Этот бесконечный поиск своей половинки сделал мужчин или женщин мономанами и стал тормозить воспроизводство вида. Пришлось переместить органы воспроизводства с задней части тела, куда они были помещены во время предыдущей операции разделения, вперед, таким образом, чтобы виды погружались один в другой, «то есть орган самца в самку». После чего открывается простор для современного Аристофану Эроса: спаривание полов вытекает из этого этиологического мифа. Вот откуда мы появились — человеческие существа, разрезанные «как пашня», с нашими половыми органами, расположенными спереди, вечно ищущими свою половину. Правила, которыми мы руководствуемся при выборе половых связей, очень напоминают те, которые нам известны из учения Менделя о наследственности. Но не будем перескакивать через эпохи. Цель Зевса — продолжение рода. После всех хирургических операций каждая половинка вечно находится в поисках своей второй части; если, например, подобная половинка-мужчина происходит от некоего андрогина, она приступает к поискам своей природной половины, женщины: «именно из этого вида происходит большая часть мужей, которых обманывают собственные жены» — слишком они «женолюбивые»! «То же самое у женщин, любящих мужчин, от этого вида (андрогина) происходят супружеские измены» [слишком «мужелюбивые»]. Когда мужчина встречает женщину, у них появляется ребенок. Если же мужчина встречает мужчину, ничего не поделаешь, лучше таким мужчинам, обретя «пресыщение в их связи... успокоиться и обратиться к действию», перестав уничтожать себя в единственной страсти. Но мы не закончили рассматривать перечень возможностей:

«Женщины, бывшие частью женщины, не уделяют никакого внимания мужчинам, их склонности тянут их, скорее, к себе подобным, таков вид, произошедший от лесбиянок. Те, кто ведет свое происхождение от мужчины, ищут мужчин и, еще будучи детьми, они любят мужчин[52] и получают наслаждение от того, что соединяются с ними».

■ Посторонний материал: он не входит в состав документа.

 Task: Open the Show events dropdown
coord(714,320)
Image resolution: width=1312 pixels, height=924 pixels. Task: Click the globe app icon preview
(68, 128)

Здесь нас ожидает сюрприз. Обычно мы представляем мужской гомосексуализм как женоподобный, но это прямо противоположно тому, что мы видим в данном случае. В Греции тот, кто любит мужчин, является «самым мужественным». Аристофан даже защищает таких людей от тех, кто считает их бесстыдными: «Это их отвага, их мужественность, их вид самца[53] заставляет их искать себе подобных». Таким образом, выходит, что мальчики тем больше любят мужчин, чем больше они мальчики. Педерастический партнер еще не достиг половой зрелости, из этого следует, что его мужественность вытекает из самой культуры. Значит, прекрасные мужественные мальчики гнушаются того, что они ценят как свою полную противоположность: белизны, расслабленности, «женственности»? Кто внимательно читал биологические заметки про храбрость самца, понимает, какая дистанция отделяет мужественность от трусости. Эти самые мужественные мальчики, «став мужчинами», согласно сценарию о греческой педерастии, меняют роль пассивного возлюбленного на роль активного любовника. Когда же они становятся взрослыми, «брак и отцовство... нисколько не интересуют» этих самцов, «любящих мальчиков»; если бы все зависело только от них — к дьяволу женщин.

Главное возражение — нужды города[54]. «Им противостоит лишь один закон». Закон, а не природа, как мы видим. А ведь это — любопытное сравнение, сделанное Аристофаном, — кроме всего прочего, не только педерасты, но и добрые граждане. «Когда они полностью сформируются, мальчики этого вида единственные, кто проявляет интерес к мужчинам, занимающимся политикой». Еще один вид мужественности?

Обычно это суждение Аристофана не принимают всерьез — он смеется больше, чем следовало бы. Но этот миф стоит рассмотреть не как верование, а как имитацию концепции полов. Примерно так же мы судим о стихах Семонида: развлечение, являющееся первой его целью, тем больше, чем ближе аудитории точка зрения, положенная в основу повествования.